Ein paar Minuten später ist der Zorn noch nicht verflogen, Habeck spricht Chrupalla irrtümlich als "Herr Wanderwitz" an, und entschuldigt sich – aber nicht bei Chrupalla: "Herr Wanderwitz, wenn Sie zuschauen, ich wollte Sie nicht verwechseln mit einem unangenehmen Politiker."

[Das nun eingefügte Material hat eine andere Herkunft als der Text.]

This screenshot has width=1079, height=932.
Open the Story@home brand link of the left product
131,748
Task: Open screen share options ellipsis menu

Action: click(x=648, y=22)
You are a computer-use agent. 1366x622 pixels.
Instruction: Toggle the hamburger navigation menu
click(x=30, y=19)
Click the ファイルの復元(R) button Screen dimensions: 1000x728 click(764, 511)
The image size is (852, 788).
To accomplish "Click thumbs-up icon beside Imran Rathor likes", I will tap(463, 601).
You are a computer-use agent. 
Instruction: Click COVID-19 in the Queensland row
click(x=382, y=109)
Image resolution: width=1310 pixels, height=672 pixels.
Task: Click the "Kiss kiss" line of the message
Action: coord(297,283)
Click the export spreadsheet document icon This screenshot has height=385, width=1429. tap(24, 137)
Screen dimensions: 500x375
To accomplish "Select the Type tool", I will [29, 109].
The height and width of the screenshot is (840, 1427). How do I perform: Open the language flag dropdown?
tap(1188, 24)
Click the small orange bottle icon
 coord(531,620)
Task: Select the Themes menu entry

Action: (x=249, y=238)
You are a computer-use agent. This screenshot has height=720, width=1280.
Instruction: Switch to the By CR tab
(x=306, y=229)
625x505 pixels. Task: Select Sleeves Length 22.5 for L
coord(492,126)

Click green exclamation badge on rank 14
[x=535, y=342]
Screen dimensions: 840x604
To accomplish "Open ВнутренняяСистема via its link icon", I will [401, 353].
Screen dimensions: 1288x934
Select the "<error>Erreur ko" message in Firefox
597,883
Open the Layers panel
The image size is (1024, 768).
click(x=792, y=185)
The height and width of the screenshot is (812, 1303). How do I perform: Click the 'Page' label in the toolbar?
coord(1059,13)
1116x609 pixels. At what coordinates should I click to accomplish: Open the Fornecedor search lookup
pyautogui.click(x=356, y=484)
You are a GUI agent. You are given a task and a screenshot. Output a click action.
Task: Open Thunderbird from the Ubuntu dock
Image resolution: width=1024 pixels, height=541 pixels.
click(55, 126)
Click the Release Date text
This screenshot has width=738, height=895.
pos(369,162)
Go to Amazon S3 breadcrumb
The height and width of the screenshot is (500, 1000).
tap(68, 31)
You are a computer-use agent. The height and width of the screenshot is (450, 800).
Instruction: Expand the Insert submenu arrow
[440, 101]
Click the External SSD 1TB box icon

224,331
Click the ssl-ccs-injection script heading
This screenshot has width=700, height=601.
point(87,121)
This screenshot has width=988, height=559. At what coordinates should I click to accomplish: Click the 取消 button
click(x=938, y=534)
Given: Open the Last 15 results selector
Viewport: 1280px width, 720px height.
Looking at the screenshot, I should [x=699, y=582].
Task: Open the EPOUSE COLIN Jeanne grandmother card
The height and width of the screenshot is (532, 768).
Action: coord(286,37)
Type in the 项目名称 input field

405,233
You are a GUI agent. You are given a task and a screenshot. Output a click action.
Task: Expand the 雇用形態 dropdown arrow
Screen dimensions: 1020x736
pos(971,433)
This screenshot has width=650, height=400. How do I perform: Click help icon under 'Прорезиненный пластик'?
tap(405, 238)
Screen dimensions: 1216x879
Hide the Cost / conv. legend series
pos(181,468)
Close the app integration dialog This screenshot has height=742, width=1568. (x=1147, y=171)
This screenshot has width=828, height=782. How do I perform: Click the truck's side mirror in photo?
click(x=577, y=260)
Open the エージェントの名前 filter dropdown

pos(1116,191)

So hat sich Anne Will geschlagen
Stell Dir vor, Du bist Wahlsieger, und keiner weiß, wie Du heißt. Erst spricht Ingo Zamperoni im Tagesthemen-Extra den alten und neuen Ministerpräsidenten als "Herr Haselhoff" an, dann richtet Karl Lauterbach einen Glückwunsch-Tweet an "Reiner Haselhoff", und auch Anne Will und ihre Gäste sprechen seinen Namen immer wieder falsch aus.
Zum Mitschreiben: Der Mann heißt Reiner Haseloff, gesprochen Hase-loff. Immerhin hält sich Will an die eherne Regel "No jokes with names", anders als die "Tageszeitung", die den Ministerpräsidenten in Anspielung auf David Hasselhoff in Baywatch-Montur auf den Titel hob: "Haseloff rettet CDU".
Das ist das Ergebnis
Welche Schlüsse zieht eigentlich die Bundes-AfD aus den über 20 Prozent in Sachsen-Anhalt? Noch immer schwelt in der Partei ja ein Streit zwischen den radikaleren Kräften, die vor allem im Osten stark sind, und den etwas moderateren Rechtsaußen vom Schlage eines Jörg Meuthen.
Chrupallas Co-Vorsitzender hatte gesagt, mit einem Kurs näher an der Mitte wäre die Partei bei den Wahlen erfolgreicher gewesen - für Chrupalla die "Einzelmeinung eines Parteimitglieds". Sagt's, und grinst in sich hinein, während Will in ungläubiges Gelächter ausbricht: "Das ist der Bundessprecher." Der nächste AfD-Showdown, er kommt bestimmt.
Für die Grünen will Robert Habeck "kein Richtungsergebnis für irgendwas" erkennen. Sahra Wagenknecht rät ihrer Partei, sich nicht an den Diskursen der "Selbstgerechten" zu beteiligen – ganz zufällig auch der Titel ihres neuen Buches, in dem sie Aktivisten von Fridays for Future bis Black Lives Matter als Vertreter "immer kleinerer und skurrilerer Minderheiten" beschimpft, die ihre Identität in "irgendeiner" Marotte fänden, und dabei die guten alten linken Themen wie soziale Gerechtigkeit vergessen.
Und die Union? Für die hat Journalistin Nadine Lindner einen Tipp parat: "Ein Abgrenzungskurs zur AfD zahlt sich machtpolitisch aus."